And yet if you see Tab Hunter Confidential, or read his 2005 memoir of the same name (written with Eddie Muller), you might wish Hunter could be easier on himself. The straight-arrow dreamboat image crafted by the studio and the fan magazines hindered him as an actor. But the casual sunniness he projects in studio publicity shots, or while playing the good sport in variety-show clips alongside Jimmy Durante and Tennessee Ernie Ford, or in the reminiscences he shares in the movie (or in the gamier autobiography), remind you that we respond to movie stars as much for the persona as for anything else. And you'd have to be a real grump not to find Hunter a very likable guy.

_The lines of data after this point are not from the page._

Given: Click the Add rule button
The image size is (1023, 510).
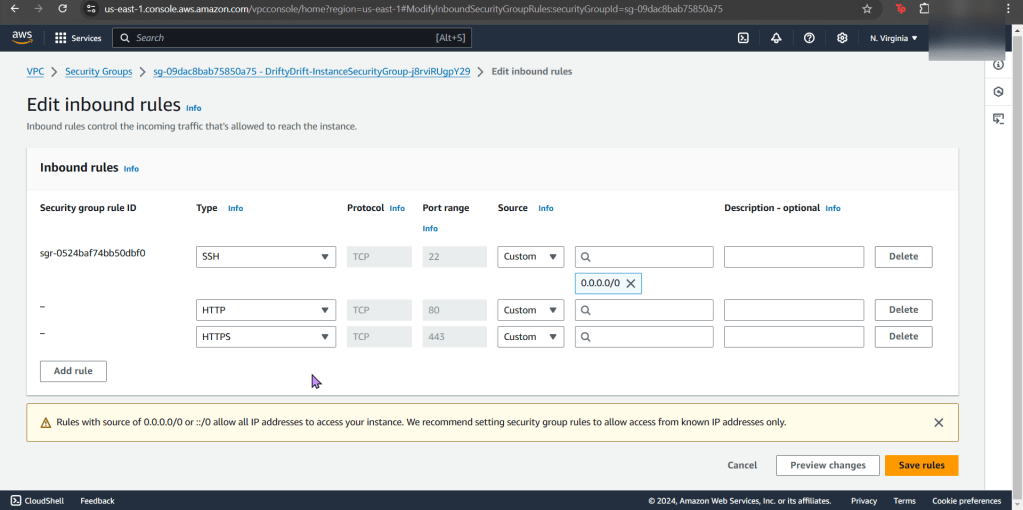Looking at the screenshot, I should click(x=73, y=371).
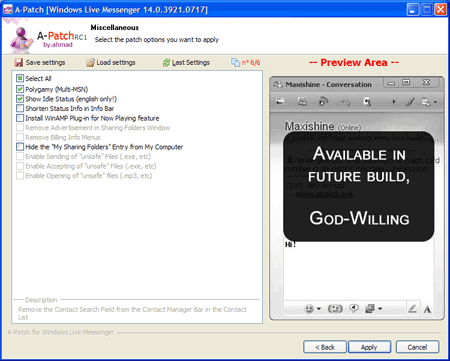Click the Last Settings refresh icon
Image resolution: width=450 pixels, height=361 pixels.
pos(166,62)
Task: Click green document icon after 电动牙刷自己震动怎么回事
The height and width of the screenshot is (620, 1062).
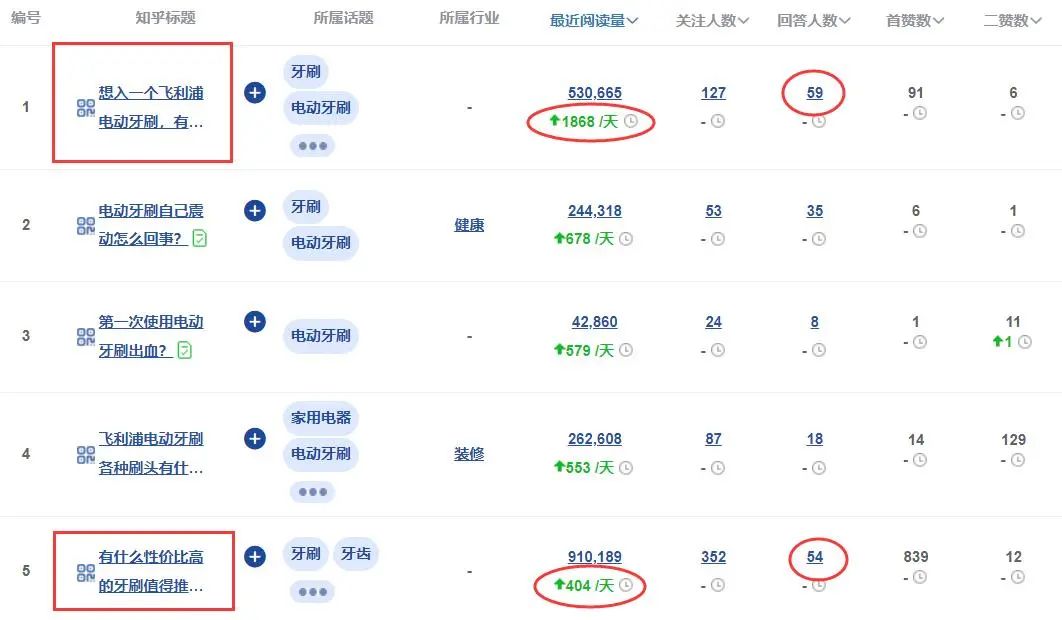Action: (200, 239)
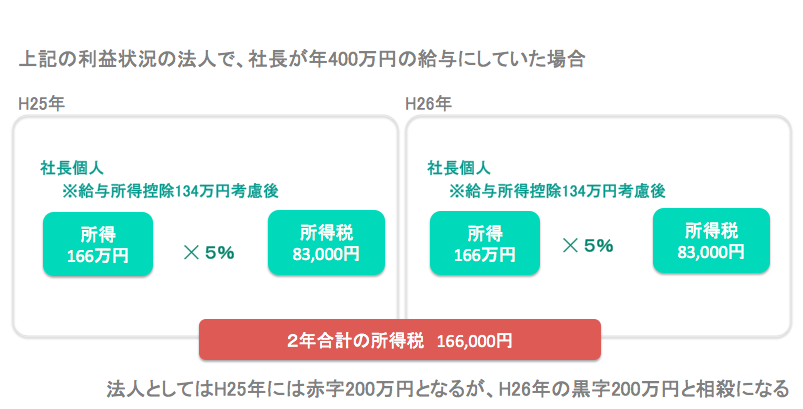Image resolution: width=803 pixels, height=409 pixels.
Task: Click the H25年 所得 166万円 box
Action: click(98, 244)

Part of the story of both book and documentary — directed by Jeffrey Schwarz and produced by Hunter's longtime partner, Allan Glaser — is his experience as a gay man in Fifties Hollywood. But just as Hunter didn't want to be known as "the sigh guy," the tag he was given in the Fifties, he'd rather not be seen now as some exemplar of gay pride. The first words of his autobiography are "I hate labels," and he means it. A private man, he insists he didn't particularly want to tell his story at all. Toward the end of the book he writes that he was prompted to do so by the news that an unauthorized bio was in the works. Did he find the process pleasurable once he began? "It was difficult," he tells me. "There were times when it flowed and times I came to a blank wall and I didn't know what way to go." Having done the book, why did he agree to turn it into a documentary? "Allan is very pushy," he says, breaking into the hearty laugh that punctuates our conversation.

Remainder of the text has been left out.